> _Directions for this task_: Write out, as a numbered list omitting any blank lines, only the part of the material below that starts with the line containing "Click the horizontal" and ends with the line containing "click(108, 27)", with both of those lines included.

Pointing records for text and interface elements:
Begin

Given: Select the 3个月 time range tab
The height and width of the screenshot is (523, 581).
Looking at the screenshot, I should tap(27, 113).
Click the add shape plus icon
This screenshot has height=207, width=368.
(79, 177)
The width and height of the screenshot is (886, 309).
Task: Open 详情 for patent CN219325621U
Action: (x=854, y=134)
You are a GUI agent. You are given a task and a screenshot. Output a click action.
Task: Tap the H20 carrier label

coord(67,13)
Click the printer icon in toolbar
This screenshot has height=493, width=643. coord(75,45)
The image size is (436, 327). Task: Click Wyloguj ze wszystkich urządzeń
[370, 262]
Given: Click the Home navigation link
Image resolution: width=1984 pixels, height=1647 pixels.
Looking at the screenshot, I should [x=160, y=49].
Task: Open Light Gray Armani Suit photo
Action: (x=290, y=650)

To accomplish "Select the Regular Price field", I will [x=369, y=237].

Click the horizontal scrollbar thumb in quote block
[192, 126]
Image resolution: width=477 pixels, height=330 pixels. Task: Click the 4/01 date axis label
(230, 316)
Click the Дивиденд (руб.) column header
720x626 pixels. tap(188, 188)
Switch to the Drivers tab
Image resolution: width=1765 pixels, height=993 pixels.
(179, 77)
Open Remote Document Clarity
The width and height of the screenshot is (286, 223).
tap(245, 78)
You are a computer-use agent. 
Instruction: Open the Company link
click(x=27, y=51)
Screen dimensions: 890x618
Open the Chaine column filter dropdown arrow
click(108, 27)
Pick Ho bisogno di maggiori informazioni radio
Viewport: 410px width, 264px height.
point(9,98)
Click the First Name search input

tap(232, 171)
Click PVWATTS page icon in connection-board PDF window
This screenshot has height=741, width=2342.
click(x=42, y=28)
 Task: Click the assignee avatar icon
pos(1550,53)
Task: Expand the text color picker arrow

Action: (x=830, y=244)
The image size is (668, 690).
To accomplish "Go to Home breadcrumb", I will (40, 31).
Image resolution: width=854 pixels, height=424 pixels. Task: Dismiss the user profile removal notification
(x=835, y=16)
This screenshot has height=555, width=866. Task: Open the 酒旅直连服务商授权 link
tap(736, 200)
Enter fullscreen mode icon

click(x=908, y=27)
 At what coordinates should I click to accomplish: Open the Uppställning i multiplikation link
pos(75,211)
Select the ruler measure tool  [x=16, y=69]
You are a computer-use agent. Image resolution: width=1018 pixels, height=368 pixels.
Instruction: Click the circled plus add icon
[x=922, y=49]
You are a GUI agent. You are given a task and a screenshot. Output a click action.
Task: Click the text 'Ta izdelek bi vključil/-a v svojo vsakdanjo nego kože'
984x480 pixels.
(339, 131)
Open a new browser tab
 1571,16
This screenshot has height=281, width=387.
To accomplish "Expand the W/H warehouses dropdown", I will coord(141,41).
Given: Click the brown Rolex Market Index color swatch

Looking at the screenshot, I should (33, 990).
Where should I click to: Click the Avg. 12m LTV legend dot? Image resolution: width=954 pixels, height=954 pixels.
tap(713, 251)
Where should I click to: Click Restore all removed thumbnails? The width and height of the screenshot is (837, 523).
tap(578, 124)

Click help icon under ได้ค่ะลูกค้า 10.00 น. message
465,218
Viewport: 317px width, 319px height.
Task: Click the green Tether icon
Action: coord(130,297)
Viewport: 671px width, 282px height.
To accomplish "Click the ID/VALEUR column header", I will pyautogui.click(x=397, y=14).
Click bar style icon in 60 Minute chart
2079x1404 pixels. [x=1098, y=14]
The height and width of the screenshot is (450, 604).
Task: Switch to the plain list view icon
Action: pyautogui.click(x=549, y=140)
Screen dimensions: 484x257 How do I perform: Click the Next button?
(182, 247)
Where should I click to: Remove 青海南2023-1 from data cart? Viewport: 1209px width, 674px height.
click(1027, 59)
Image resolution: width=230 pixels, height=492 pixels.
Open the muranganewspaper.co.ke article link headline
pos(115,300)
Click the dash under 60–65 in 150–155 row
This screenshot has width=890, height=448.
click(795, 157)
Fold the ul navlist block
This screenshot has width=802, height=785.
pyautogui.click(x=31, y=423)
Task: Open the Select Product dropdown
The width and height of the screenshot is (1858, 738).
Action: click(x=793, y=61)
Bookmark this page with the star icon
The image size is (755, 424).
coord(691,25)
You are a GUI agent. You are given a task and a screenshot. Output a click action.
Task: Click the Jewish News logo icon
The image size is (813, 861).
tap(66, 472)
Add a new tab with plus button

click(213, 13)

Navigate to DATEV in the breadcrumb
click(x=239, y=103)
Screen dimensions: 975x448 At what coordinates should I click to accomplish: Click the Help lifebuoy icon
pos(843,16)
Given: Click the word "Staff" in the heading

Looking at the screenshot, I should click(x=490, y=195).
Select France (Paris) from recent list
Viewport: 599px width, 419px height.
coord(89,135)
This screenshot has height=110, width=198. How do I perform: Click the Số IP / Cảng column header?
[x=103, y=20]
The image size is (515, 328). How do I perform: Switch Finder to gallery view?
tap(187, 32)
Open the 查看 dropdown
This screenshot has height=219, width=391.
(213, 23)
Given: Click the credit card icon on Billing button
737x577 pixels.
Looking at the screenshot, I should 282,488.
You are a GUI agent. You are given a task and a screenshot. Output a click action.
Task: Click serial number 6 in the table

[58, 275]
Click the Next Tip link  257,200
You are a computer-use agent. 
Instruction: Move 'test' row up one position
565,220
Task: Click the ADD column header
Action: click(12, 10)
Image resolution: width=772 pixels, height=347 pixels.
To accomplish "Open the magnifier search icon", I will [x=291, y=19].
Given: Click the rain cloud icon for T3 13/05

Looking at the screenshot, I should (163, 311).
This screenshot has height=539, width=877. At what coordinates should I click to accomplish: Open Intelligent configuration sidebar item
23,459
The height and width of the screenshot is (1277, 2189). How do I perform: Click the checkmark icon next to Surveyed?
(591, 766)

End

> _Correct result_:
1. Click the horizontal scrollbar thumb in quote block
2. [192, 126]
3. Image resolution: width=477 pixels, height=330 pixels. Task: Click the 4/01 date axis label
4. (230, 316)
5. Click the Дивиденд (руб.) column header
6. 720x626 pixels. tap(188, 188)
7. Switch to the Drivers tab
8. Image resolution: width=1765 pixels, height=993 pixels.
9. (179, 77)
10. Open Remote Document Clarity
11. The width and height of the screenshot is (286, 223).
12. tap(245, 78)
13. You are a computer-use agent. 
14. Instruction: Open the Company link
15. click(x=27, y=51)
16. Screen dimensions: 890x618
17. Open the Chaine column filter dropdown arrow
18. click(108, 27)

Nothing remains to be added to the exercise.